I pulled a bottle of water out of the fridge and ordered up the crackers from the food-dispenser. Mom didn’t answer and she stayed in the living room, her frustration about my slobbish behavior a thin veil of normalcy over my heavy curtain of anxiety.
“No reason,” she said when she came into the kitchen. “You’re going flying?”
“Yeah, be back for dinner.” I ate on the way to the hoverboard track, but the crackers held no taste. The icy air I sliced through at the track felt just as restrictive as the rest of the city. As the rest of my life.
All I could think about was that blasted sleeve of microchips, what they were, why my mom had hidden them without telling me.
I flew my regulated hours, returned home at the appointed time. Just like always.
Bedtime couldn’t come fast enough. At exactly ten o’clock, I plugged my cache into the mandatory transmissions, closed my eyes.
Like I slept.
After an hour that felt like forever, I unclipped my transmissions and crept downstairs to the safe. I had four minutes to plug back in, but it shouldn’t be a problem. Like I said, my mom and I didn’t used to keep secrets, so I knew the combination to the safe.
Three minutes later the sleeve of microchips lay under my pillow and the transmissions reblared in my head.
I needed time to think. So I lay awake, trying to imagine what I might see.
I couldn’t.
I popped the first chip into my wrist-port. My vision-screen filled with my mom’s remembrances. My past birthdays and, as I got older, my performances at the hoverboard flight trials. The second to last one held my victory last year. Mom was hiding her fondest memories of me, almost like she couldn’t hold them in her head anymore. Why would she secure these without telling me?

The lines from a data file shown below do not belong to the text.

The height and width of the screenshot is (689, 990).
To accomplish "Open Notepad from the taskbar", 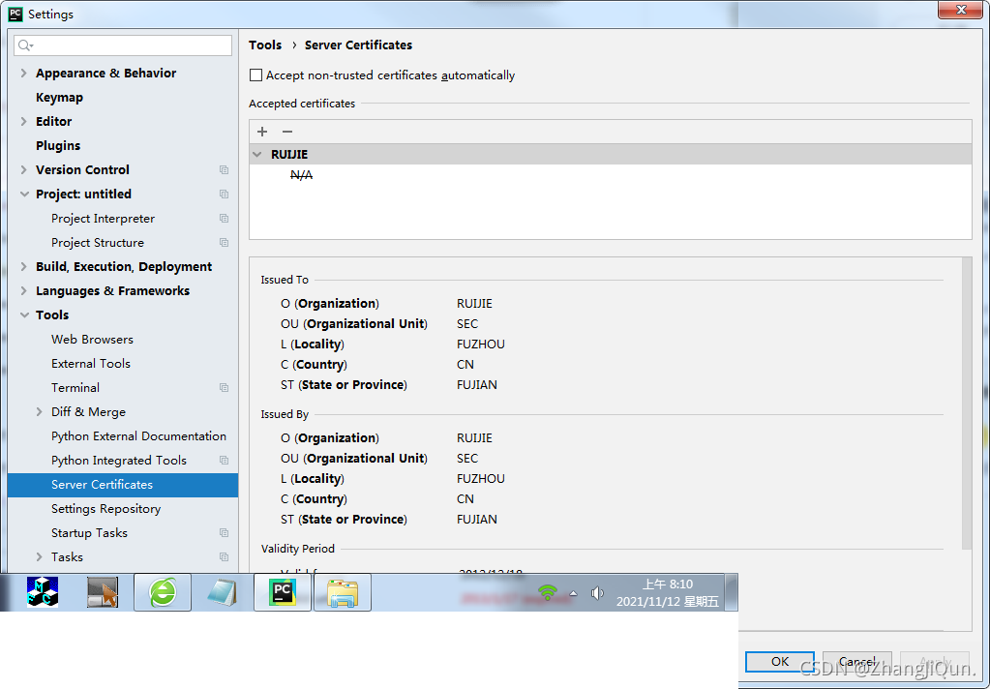I will point(222,591).
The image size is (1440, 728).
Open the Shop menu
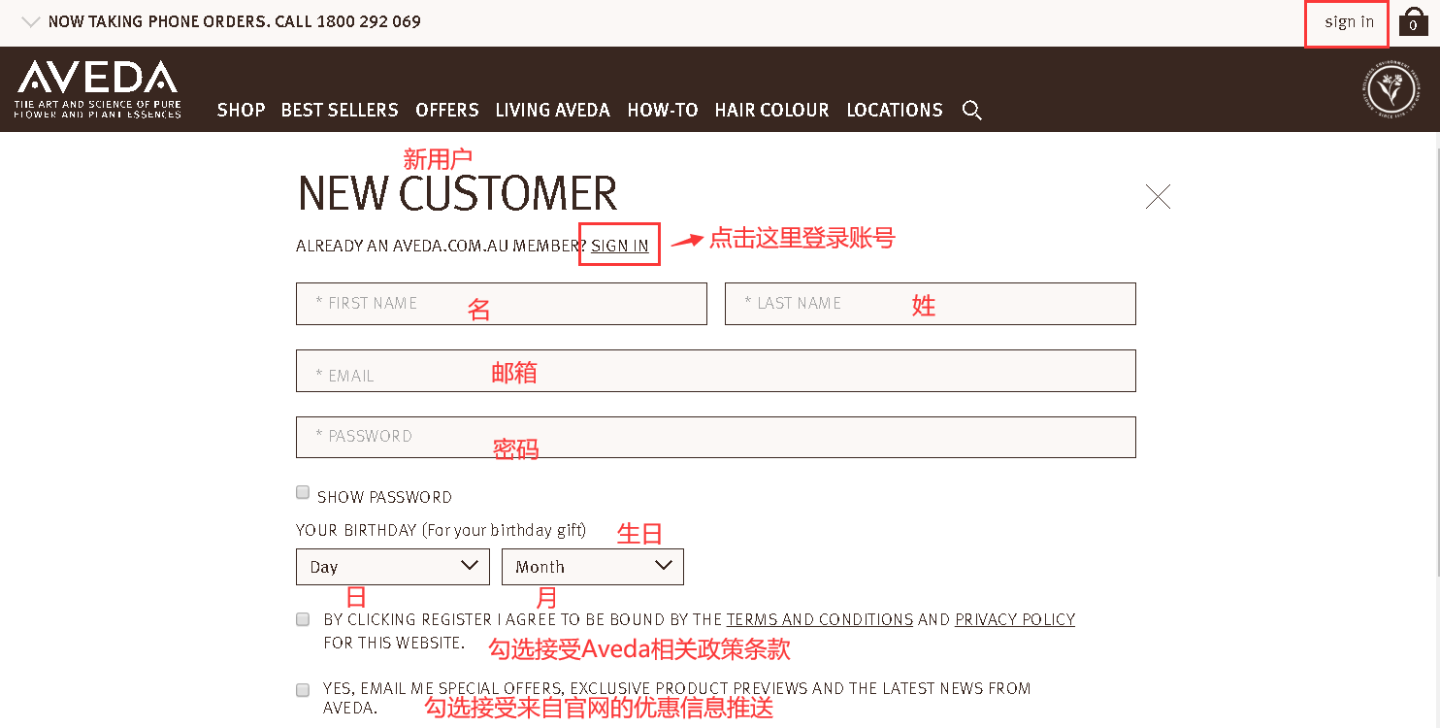click(241, 110)
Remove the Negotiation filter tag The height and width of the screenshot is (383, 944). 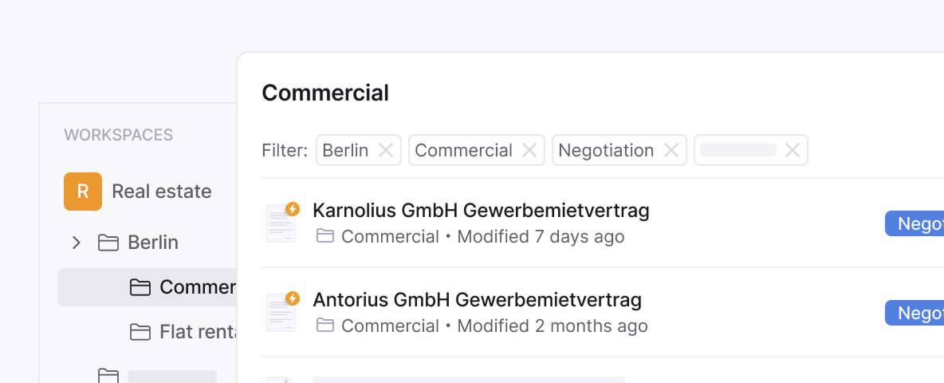[671, 150]
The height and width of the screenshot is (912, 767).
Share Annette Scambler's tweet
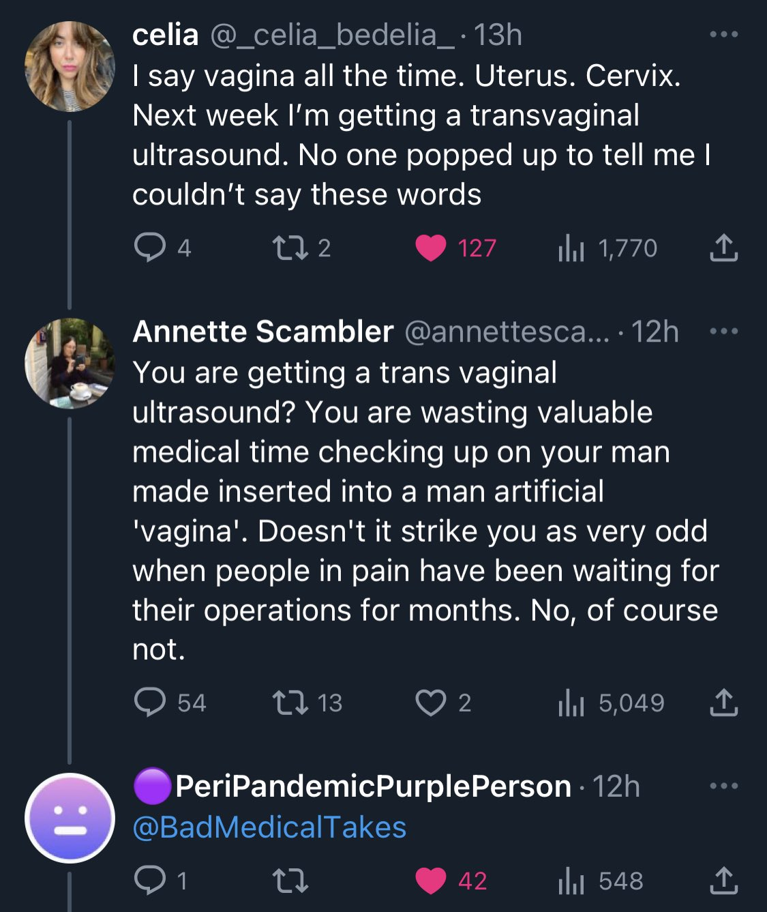[x=723, y=703]
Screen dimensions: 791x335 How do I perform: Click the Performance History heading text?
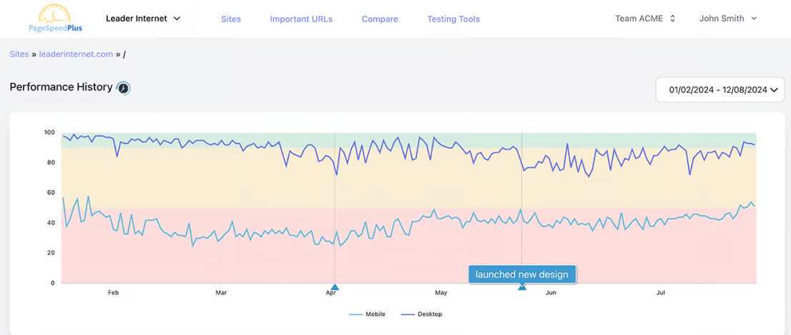(61, 87)
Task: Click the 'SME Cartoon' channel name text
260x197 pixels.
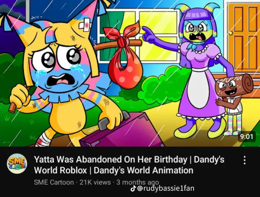Action: [54, 182]
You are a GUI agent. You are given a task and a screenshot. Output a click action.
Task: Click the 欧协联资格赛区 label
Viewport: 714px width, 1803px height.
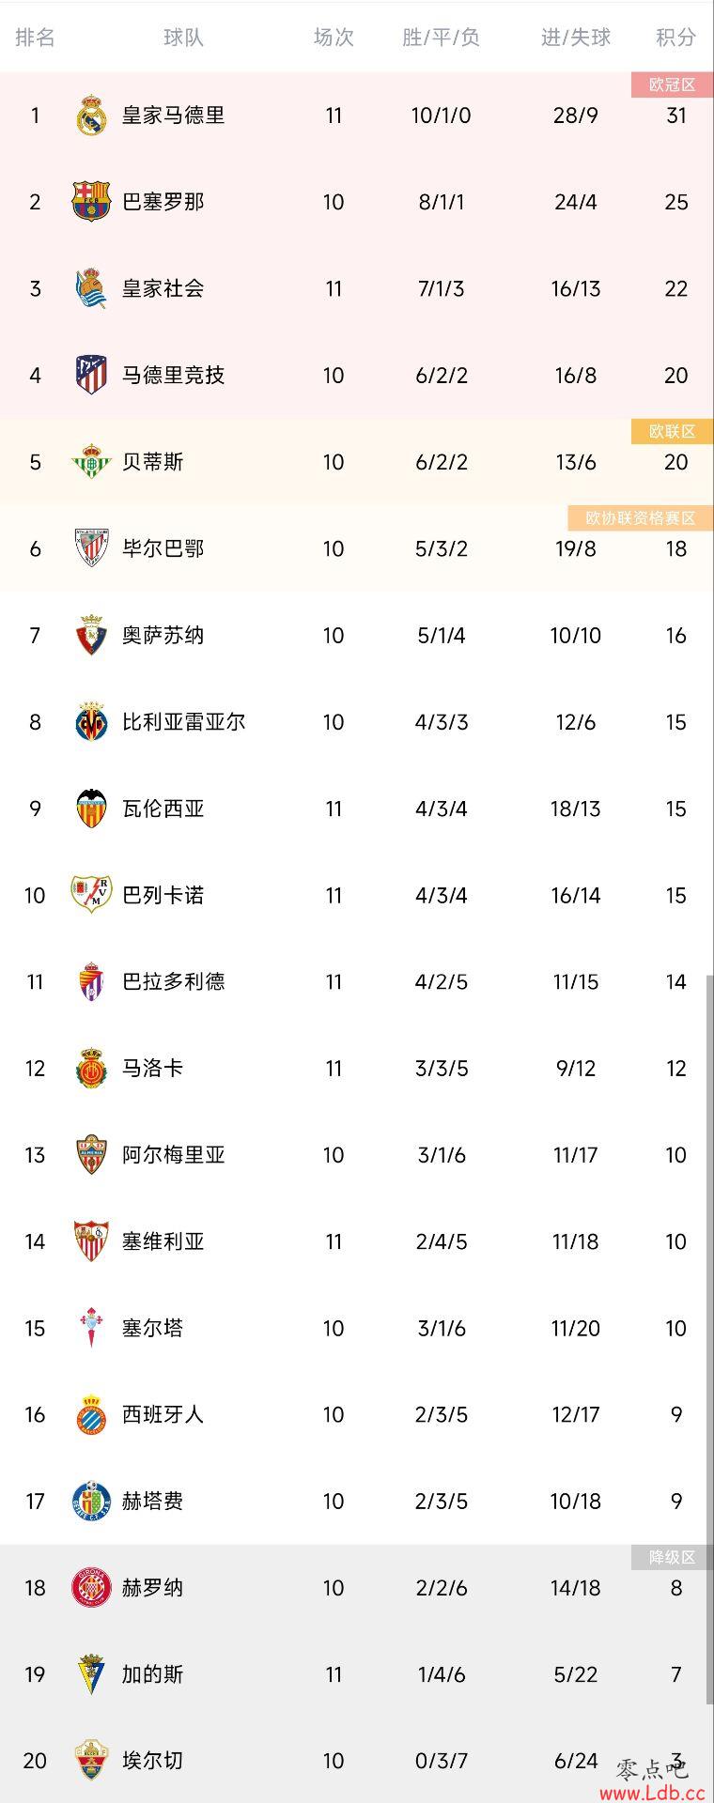click(640, 517)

I slid the last chip into the port and nearly choked. Director Hightower sat at his desk; the surface gl
ittered with clouded glass.
He leaned forward to speak, and while he looked kind and fatherly, his voice came out full of steel and sternness.
“Hello, Ms. Jameson. Our records indicate that the child we entrusted you with, Gunner, has considerable talent. The Association needs to begin his training as soon as possible. He will be summoned next Saturday, at six thirty a.m., for a personal appointment with me. His afternoon classes will be moved to Rise One to aid in this new academic direction.”
Director Hightower paused as he sipped clear liquid from a tall glass. I couldn’t work up enough saliva to swallow. He’d called me “the child we entrusted you with.” What the hell did that mean?
When he looked into the camera again, I felt like his eyes burned through the lens, the microchip, my vision-screen, and right into my soul. Like he could see and hear and feel everything and I was utterly exposed.
“You will not be able to see him again, Ms. Jameson. But know that he will be of great service to the Association of Directors, not only here in Freedom, but throughout the entire union.”
I dug my fingers into the pillow in an attempt to escape from his penetrating eyes. Numbness spread from my fingers into my arms, but the Director wasn’t finished yet.
“You’ve done a superior job with his upbringing.” He bowed his head for a moment, then raised his chin again. “You will be notified of his new address no later than Sunday evening. Until Saturday at six thirty. Good day.”
The image went black, but I still felt the Director’s eyes lingering on me.
My hands shook, and my head buzzed. The Director’s words raced through my mind. You will not be able to see him again.
The last person who’d left her was my father. I didn’t want to put her through that again. I knew what had happened, even though we’d only spoken about my dad once.
She’d forgotten him.
Once I moved out, would she forget about me too?
“Tell me everything,” I whispered to Raine Hightower the next day before genetics class began. Briefly, I thought about my mom. We’d always protected each other, and I was more determined than ever to keep her safe, even after my forced relocation on Saturday.